Une modalité peu banale de légitimer le discours politique à l’époque romantique: la supercherie littéraire

MIRCEA ANGHELESCU



Abstract: In the Paris Peace treaty of 1854, drafted in the aftermath of the Crimean War, the European powers decide to convene an ad°hoc assembly in the Principalities, which would determine the representation and administration of the country. After almost three decades of attempting to enter the political scene, it is now the first time that the country’s intelligentsia – the core of the national party – has an opportunity to publicize its political platform and to attempt to gain international support for it.

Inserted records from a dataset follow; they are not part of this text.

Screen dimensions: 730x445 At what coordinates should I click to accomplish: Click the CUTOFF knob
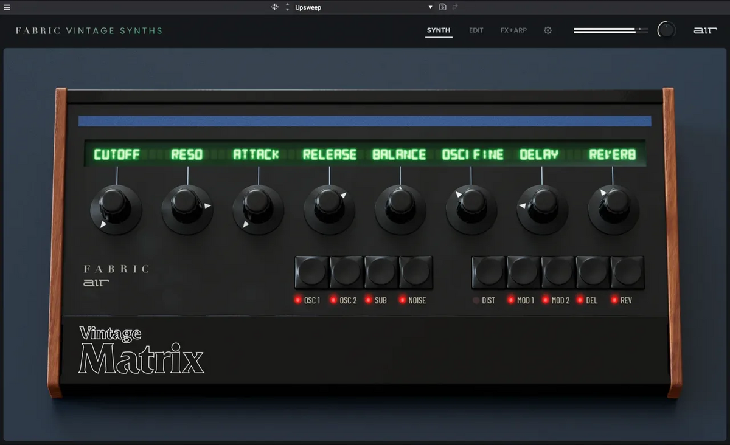[x=116, y=209]
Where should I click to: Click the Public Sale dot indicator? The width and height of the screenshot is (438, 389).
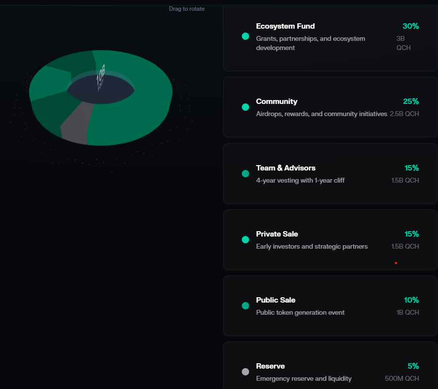pos(245,305)
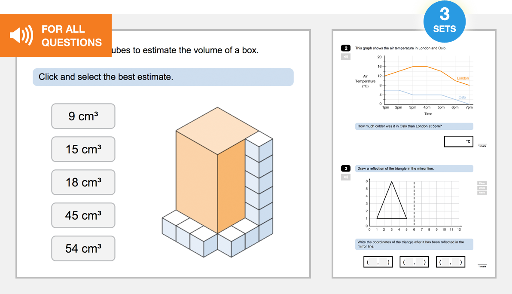The image size is (512, 294).
Task: Play the audio for question 2
Action: (346, 56)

While domestic politics were tightly controlled by the reactionary forces supported by the former protectorates of Russia and Turkey, the solution stipulated by Ion Heliade Rædulescu in the 1848 Izlaz Proclamation was to introduce the new political ideas not as a request to pass new legislation, but as a request to go back to the old system of administration that centuries of foreign rule had altered or allowed to disappear altogether. A forged old chronicle – Huru’s Chronicle – falsely dated back to the 14th century, in the early years of the Principality of Moldavia, and probably written with a different purpose in the years before the Paris Treaty, was now used to invoke the early organization of the country as an incipient democratic republic, thus legitimating a national tradition in the military and administrative areas. Thus the national platform of the 1848 revolution is once again revived with arguments derived from a past that is remodeled after the literary model of Walter Scott and Alexandre Dumas. Thus an attempt is made to legitimate a political project through a cultural construct, essentially similar to a historical novel. Similar cases exist elsewhere: Leonardo Sciascia’s novel Il consiglio d’Egitto describes such an incident in late 18th century Sicily.

Keywords: projet politique, modèle culturel, falsification littéraire, roman historique, imaginaire romantique.